La Comisión Nacional de Disciplina Judicial ordenó abrir una investigación disciplinaria contra los fiscales delegados ante la Corte Suprema de Justicia que tenían a su cargo el proceso contra el exministro de Hacienda Ricardo Bonilla, tras la controversia generada por su libertad por vencimiento de términos en el caso de la Unidad Nacional para la Gestión del Riesgo de Desastres (UNGRD).
La decisión fue adoptada de oficio por la corporación luego de conocer, a través de medios de comunicación, que la libertad del exfuncionario se habría producido por una presunta demora en la radicación del escrito de acusación por parte de los fiscales encargados del caso.
El tribunal disciplinario busca establecer si esta actuación constituye una falta disciplinaria, teniendo en cuenta la relevancia del caso y la jerarquía de los funcionarios involucrados. La Comisión asumirá directamente las averiguaciones debido al nivel de los fiscales delegados que lideraban la investigación.
La controversia se originó luego de que el Tribunal Superior de Bogotá ordenara la libertad de Bonilla el pasado 7 de abril, al considerar que la Fiscalía no presentó el escrito de acusación dentro de los plazos legales establecidos. Según lo expuesto en la audiencia, habrían transcurrido más de 120 días desde la imputación sin que se cumpliera este requisito procesal.
Aunque el ente acusador argumentó que el documento fue radicado el mismo día de la diligencia, la decisión judicial concluyó que ya se había configurado el vencimiento de términos, lo que obligó a ordenar la libertad inmediata del exministro.

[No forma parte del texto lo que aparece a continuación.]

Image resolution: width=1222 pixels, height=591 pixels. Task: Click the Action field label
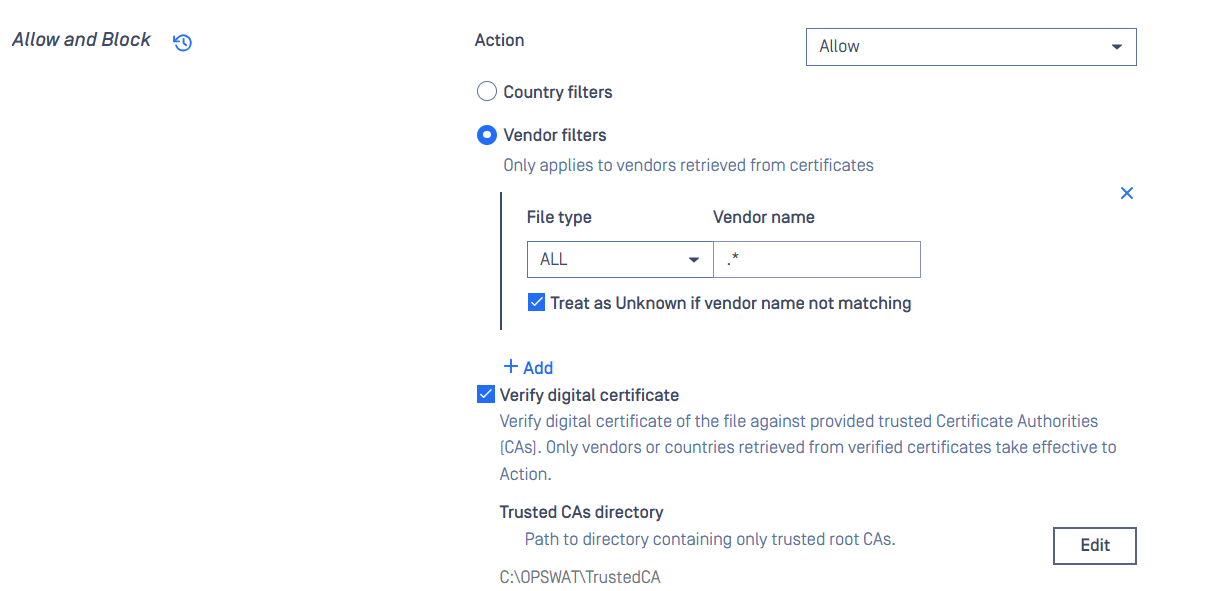click(x=500, y=40)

El proceso contra Bonilla está relacionado con un presunto entramado de corrupción en la UNGRD, en el que la Fiscalía ha señalado la posible existencia de irregularidades en la asignación de contratos públicos. A pesar de recuperar la libertad, el exfuncionario continúa vinculado al proceso penal y deberá responder ante la justicia en las etapas posteriores.
La apertura de la investigación disciplinaria abre un nuevo frente en este caso, uno de los más sensibles del panorama judicial y político reciente, y pone el foco en la actuación de los fiscales, mientras se determina si hubo negligencia, error procesal o una conducta sancionable en el manejo del expediente.